■ WHAT TO WORK ON ■
Emit the line that holds "Viewport: 1650px width, 892px" and all lines following it through the end of the data, verbatim, and nothing else.

■ Stored items ■
____________________

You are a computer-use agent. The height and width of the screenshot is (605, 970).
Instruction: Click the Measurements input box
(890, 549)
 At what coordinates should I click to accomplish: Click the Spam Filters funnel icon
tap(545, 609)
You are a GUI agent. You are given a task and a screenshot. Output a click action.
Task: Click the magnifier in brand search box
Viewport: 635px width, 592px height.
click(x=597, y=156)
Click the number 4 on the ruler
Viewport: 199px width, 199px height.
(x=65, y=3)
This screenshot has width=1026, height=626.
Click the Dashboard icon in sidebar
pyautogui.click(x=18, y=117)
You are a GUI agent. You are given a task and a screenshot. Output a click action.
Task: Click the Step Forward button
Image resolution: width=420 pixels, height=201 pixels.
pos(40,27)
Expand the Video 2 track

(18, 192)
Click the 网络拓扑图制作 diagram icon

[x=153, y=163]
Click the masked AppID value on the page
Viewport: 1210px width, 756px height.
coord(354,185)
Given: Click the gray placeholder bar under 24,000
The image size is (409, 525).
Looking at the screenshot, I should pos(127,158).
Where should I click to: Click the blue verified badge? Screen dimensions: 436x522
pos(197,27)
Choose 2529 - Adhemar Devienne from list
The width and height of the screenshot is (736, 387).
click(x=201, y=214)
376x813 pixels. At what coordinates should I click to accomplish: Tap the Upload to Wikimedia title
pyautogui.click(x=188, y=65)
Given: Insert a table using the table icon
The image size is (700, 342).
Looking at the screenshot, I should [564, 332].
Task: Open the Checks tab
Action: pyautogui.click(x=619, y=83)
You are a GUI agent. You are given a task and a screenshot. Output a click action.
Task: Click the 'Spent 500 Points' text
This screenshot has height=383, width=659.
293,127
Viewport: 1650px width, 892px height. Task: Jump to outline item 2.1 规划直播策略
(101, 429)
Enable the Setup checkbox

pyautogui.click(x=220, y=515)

____________________

■ FINISHED EXERCISE ■
Viewport: 1650px width, 892px height. Task: Jump to outline item 2.1 规划直播策略
(101, 429)
Enable the Setup checkbox

pyautogui.click(x=220, y=515)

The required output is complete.